## Given request
Continue the commentary on the IMF paper reviving the Chicago plan for 100% reserve banking, picking up right after its final sentence.

— BEGIN Document segment —

Not exactly; you have to read between the lines a little.
People are talking about this new thing from the IMF, reviving the 1930s-era “Chicago plan” for 100% reserve banking. Red meat for the end-the-Fed crowd. The paper shares a coauthor, Michael Kumhof, with that other notable recent piece of IMF rabble-rousing, on how inequality is responsible for financial crises. Anyway, the Chicago plan. It was the brainchild of
Herbert Simon Henry Simons and Irving Fisher:
The key feature of this plan was that it called for the separation of the monetary and credit functions of the banking system, first by requiring 100% backing of deposits by government-issued money, and second by ensuring that the financing of new bank credit can only take place through earnings that have been retained in the form of government-issued money, or through the borrowing of existing government-issued money from non-banks, but not through the creation of new deposits, ex nihilo, by banks.
Fisher (1936) claimed four major advantages for this plan. First, preventing banks from creating their own funds during credit booms, and then destroying these funds during subsequent contractions, would allow for a much better control of credit cycles, which were perceived to be the major source of business cycle fluctuations. Second, 100% reserve backing would completely eliminate bank runs. Third, allowing the government to issue money directly at zero interest, rather than borrowing that same money from banks at interest, would lead to a reduction in the interest burden on government finances and to a dramatic reduction of (net) government debt, given that irredeemable government-issued money represents equity in the commonwealth rather than debt. Fourth, given that money creation would no longer require the simultaneous creation of mostly private debts on bank balance sheets, the economy could see a dramatic reduction not only of government debt but also of private debt levels.
Kumhof and his coauthor Jaromir Benes run through how such a thing would be implemented today, and then estimate its effects on output and prices in a DSGE model. (I don’t care about that second part.) My opinion: I don’t think this makes sense practically as a practical policy proposal or strategically as a political focal point. But it’s not crazy. I think it’s a useful thought experiment to clarify what we do and don’t need banks for, and I’m glad that some people around Occupy seem to be noticing and talking about it.

— END Document segment —
— BEGIN Data listing —

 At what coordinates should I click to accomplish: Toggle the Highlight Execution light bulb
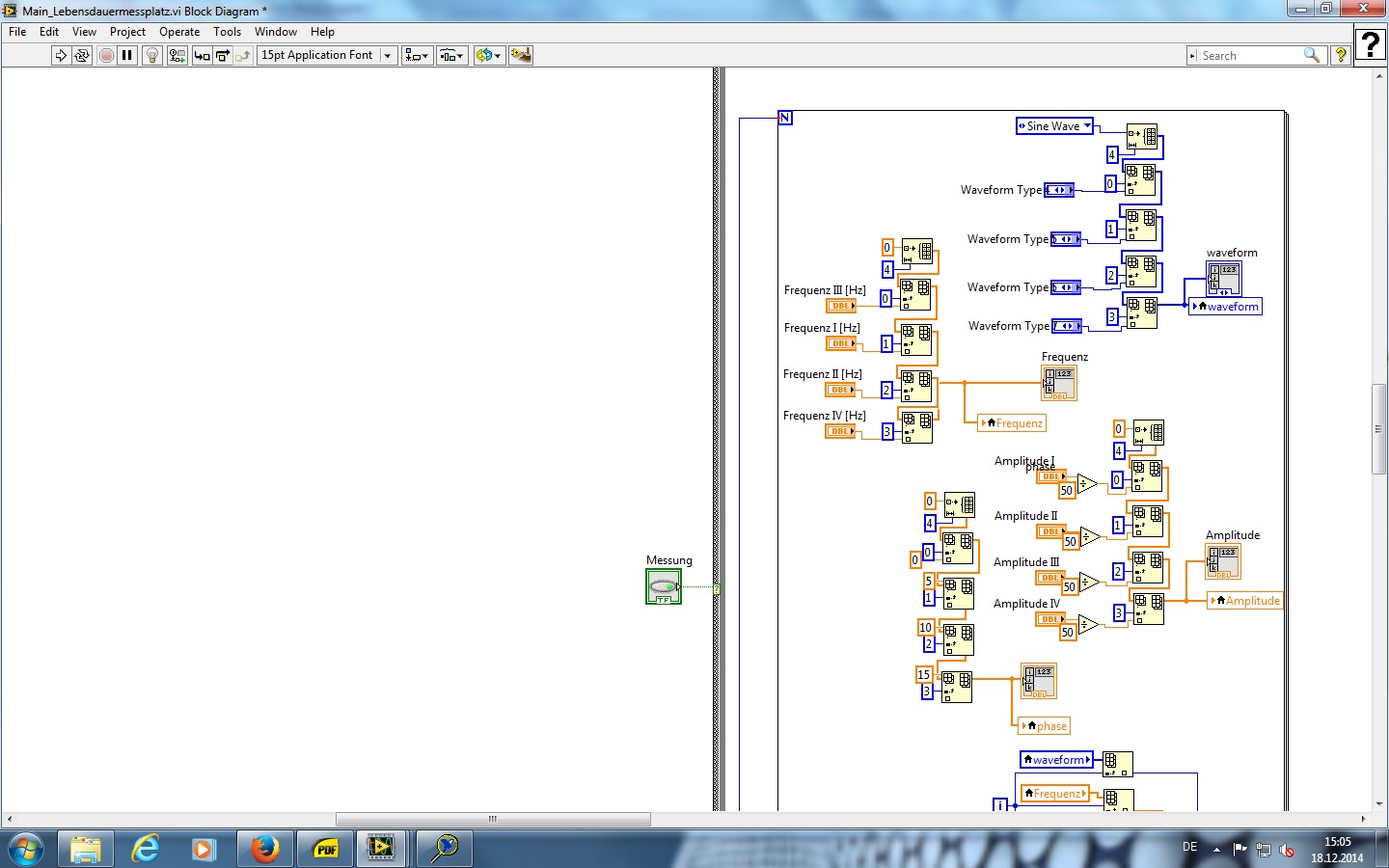pyautogui.click(x=151, y=56)
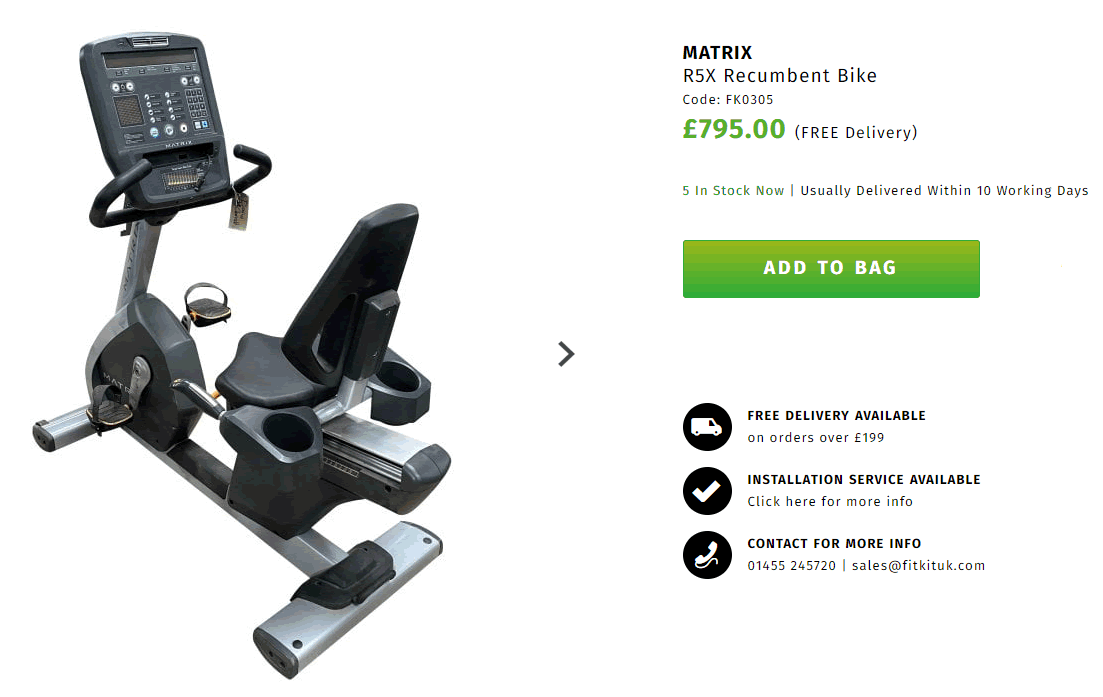Click 'Usually Delivered Within 10 Working Days'
Viewport: 1103px width, 697px height.
pos(944,191)
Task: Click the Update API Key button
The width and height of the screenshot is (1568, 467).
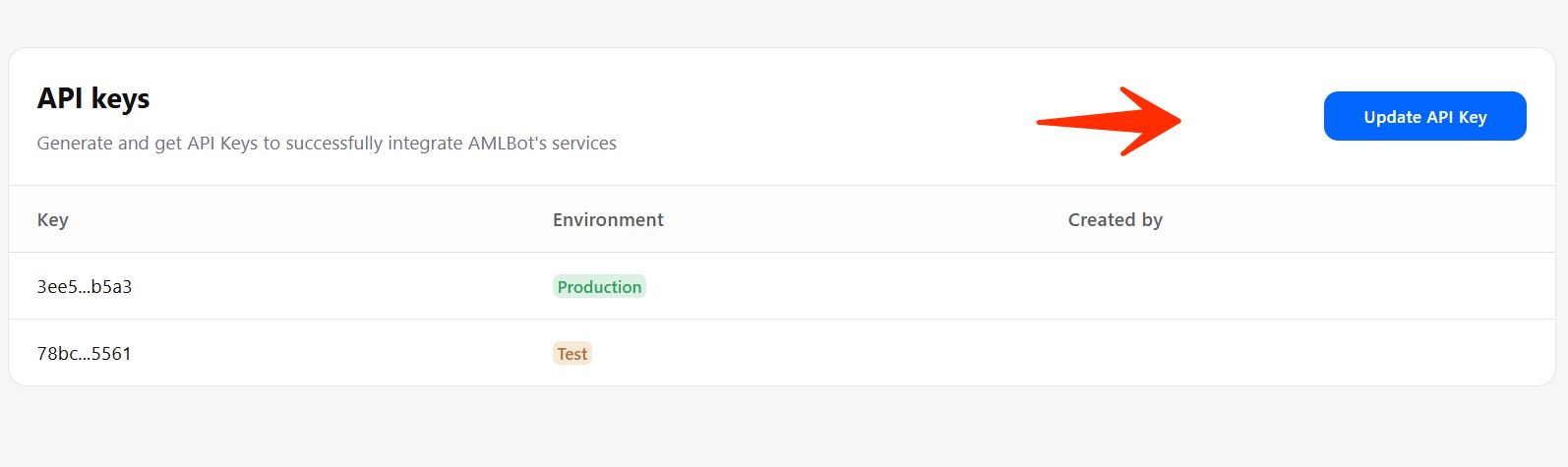Action: tap(1424, 116)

— END Data listing —

## In response
Though Kumhof and Benes don’t quite say so, this proposal should really be understood as addressing two distinct and separate problems:
1. Stabilization via monetary policy is constrained by the fact that its traditional tools have less purchase on private credit creation than they are imagined to or they used to, and not just at the ZLB. (As discussed repeatedly on this blog, e.g. these posts and this one.) So if the state wants to continue relying on monetary policy as its main countercyclical tool, we need to think about institutional changes that would strengthen the transmission mechanism.
2. If government liabilities are more liquid than the liabilities of even the biggest banks, as they certainly seem to be, then the banking system plays no function with respect to federal borrowing. The banks that hold federal debt are providing “anti-intermediation” — they are replacing more liquid assets with less liquid ones. In this sense, whatever income banks get from holding federal debt and providing means of payment are pure rents – it would be more efficient for federal liabilities to serve as means of payment directly.
The Chicago plan is the stone that is supposed to kill both these birds. I think it misses both, but in an intellectually productive way. In other words, it’s fun to think about.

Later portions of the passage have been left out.